> [WHAT YOU SHOULD DO]:
Using the records below, repeat exactly the lines from the one holding "This screenshot has height=779, width=890." through the one holding "Given: Open the Search view in activity bar", both ends included, and no others.

> [DATA SHOWN]:
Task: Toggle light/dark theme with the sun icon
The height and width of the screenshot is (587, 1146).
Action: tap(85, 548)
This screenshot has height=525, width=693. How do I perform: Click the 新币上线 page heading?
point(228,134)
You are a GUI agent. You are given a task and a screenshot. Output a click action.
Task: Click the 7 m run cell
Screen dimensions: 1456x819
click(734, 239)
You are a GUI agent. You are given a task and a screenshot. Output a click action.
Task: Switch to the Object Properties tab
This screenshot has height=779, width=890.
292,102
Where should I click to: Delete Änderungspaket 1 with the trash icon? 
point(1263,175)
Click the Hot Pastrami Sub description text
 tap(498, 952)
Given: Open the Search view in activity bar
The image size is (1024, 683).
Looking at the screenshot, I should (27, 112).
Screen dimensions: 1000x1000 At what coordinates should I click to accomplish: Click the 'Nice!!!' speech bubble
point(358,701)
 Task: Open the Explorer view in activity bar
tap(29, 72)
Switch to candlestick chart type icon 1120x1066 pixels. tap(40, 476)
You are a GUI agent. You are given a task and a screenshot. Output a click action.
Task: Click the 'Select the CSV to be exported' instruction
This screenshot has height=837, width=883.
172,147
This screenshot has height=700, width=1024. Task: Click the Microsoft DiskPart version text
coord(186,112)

> [EXERCISE SOLUTION]:
This screenshot has height=779, width=890.
292,102
Where should I click to: Delete Änderungspaket 1 with the trash icon? 
point(1263,175)
Click the Hot Pastrami Sub description text
 tap(498, 952)
Given: Open the Search view in activity bar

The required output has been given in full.